The national average price for unleaded gasoline rose 5¢ to a record 176.9¢ per liter last week, the Australian Petroleum Institute said.

Boral’s Todorcevski said the price increases would be staggered across Boral’s building product line, but he declined to specify the magnitude of the increases.

“It will be a different increase in different markets,” he said.

He said this was mainly to counter rising energy costs as the price of coal had jumped, making it more expensive to operate plants such as its Berrima cement plant in New South Wales. Boral’s diesel fuel bill had also skyrocketed following the rise in oil prices.

Barrenjoey analyst Brook Campbell-Crawford has an “overweight” recommendation on the stock and a 12-month price target of $4.15 on Boral shares, which slid 7¢ on Monday to close at $3.72.

Boral is 70% owned by billionaire Kerry Stokes and his family through Seven Group Holdings after a takeover bid last year.

Aurizon’s Mr.
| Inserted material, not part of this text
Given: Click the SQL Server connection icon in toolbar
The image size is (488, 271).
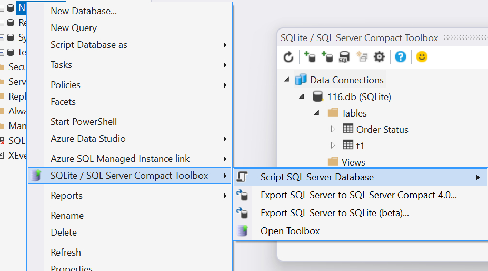Looking at the screenshot, I should [x=344, y=57].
Harding argued that Aurizon’s business will do “pretty well” as inflation rises because most of its contracts allow it to adjust prices quarterly as the index rises. consumer prices rose.

The RBA is being urged by some pundits to raise interest rates to stave off inflation, but the inflation rate has yet to accelerate as fast as some other countries.

In the United States, inflation hit a 40-year high in January after food, electricity and housing pushed the consumer price index higher than expected. Overall housing costs, which include everything from renting a primary residence to out-of-home accommodation, rose 0.3% in January, taking annual costs to 4.5%, the highest since 1991 .

Boral’s Todorcevski expects the single-family housing market to soften later in 2022 as the surge in construction activity prompted by the federal government’s HomeBuilder program launched in 2020 begins to slow. But the high-rise building market is showing signs of life. “I’m very, very optimistic about the arrival of a stronger multi-resolution pipeline.”

He said the long-awaited “infrastructure boom” is still proving elusive, while supply chain disruptions are also causing difficulties, making it more difficult to source replacement trucks and vehicles into the fleet of Borel.